PROBLEM REQUIREMENTS. Gather every line below that contains the string "resolution". Case matters, so skip any line where it appears only with different capitalization.

RECORDS SUPPLIED.
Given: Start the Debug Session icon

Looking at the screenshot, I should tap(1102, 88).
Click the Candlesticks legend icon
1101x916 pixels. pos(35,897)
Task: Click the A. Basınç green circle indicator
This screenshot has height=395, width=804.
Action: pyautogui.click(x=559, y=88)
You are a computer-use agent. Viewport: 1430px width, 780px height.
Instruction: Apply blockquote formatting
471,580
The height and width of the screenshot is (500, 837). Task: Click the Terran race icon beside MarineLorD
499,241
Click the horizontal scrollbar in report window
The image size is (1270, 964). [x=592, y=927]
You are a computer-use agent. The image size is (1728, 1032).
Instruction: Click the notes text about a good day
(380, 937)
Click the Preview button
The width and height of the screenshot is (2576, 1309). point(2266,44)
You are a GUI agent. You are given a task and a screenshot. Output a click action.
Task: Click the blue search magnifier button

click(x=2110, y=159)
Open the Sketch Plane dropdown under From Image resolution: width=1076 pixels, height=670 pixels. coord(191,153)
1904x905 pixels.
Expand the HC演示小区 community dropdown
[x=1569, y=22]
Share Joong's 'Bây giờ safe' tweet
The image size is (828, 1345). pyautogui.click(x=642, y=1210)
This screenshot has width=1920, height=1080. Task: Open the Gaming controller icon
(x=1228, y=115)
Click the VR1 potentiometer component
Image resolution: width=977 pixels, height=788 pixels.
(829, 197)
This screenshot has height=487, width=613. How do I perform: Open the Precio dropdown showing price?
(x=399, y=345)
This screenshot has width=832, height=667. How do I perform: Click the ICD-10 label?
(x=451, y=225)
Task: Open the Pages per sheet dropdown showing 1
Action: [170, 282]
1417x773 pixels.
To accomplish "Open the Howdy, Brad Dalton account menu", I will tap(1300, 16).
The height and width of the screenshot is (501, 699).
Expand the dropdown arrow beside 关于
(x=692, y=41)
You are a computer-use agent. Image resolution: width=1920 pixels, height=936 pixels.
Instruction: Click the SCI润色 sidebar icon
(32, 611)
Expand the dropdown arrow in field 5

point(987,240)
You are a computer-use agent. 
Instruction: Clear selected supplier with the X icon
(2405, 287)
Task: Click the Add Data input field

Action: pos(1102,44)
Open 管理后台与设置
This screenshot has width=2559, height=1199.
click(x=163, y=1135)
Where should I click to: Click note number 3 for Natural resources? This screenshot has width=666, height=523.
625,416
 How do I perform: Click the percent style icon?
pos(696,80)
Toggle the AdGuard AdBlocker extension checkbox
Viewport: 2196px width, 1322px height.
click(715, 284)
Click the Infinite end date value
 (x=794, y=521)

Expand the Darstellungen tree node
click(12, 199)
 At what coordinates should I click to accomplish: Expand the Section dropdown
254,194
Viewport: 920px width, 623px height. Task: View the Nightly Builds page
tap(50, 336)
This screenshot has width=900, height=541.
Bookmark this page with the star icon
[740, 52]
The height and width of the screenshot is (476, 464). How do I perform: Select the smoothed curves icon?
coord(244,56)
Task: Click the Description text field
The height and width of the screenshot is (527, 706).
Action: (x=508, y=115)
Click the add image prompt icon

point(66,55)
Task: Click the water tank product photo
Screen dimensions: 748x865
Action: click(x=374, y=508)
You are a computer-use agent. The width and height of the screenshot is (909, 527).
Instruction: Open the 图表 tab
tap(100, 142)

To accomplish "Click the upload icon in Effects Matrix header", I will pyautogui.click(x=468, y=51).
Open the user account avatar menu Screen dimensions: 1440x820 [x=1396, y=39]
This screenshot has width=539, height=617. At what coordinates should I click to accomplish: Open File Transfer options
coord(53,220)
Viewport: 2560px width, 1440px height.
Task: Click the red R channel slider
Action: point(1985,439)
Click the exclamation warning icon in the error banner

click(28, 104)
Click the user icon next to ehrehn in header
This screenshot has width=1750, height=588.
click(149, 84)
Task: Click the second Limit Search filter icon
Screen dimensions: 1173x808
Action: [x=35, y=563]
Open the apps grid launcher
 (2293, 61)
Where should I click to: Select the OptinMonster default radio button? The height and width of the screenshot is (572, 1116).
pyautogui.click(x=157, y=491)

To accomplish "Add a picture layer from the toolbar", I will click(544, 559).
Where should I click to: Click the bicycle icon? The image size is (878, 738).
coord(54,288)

COMPLETE ANSWER.
Open the Sketch Plane dropdown under From Image resolution: width=1076 pixels, height=670 pixels. coord(191,153)
Image resolution: width=977 pixels, height=788 pixels.
You are a computer-use agent. Image resolution: width=1920 pixels, height=936 pixels.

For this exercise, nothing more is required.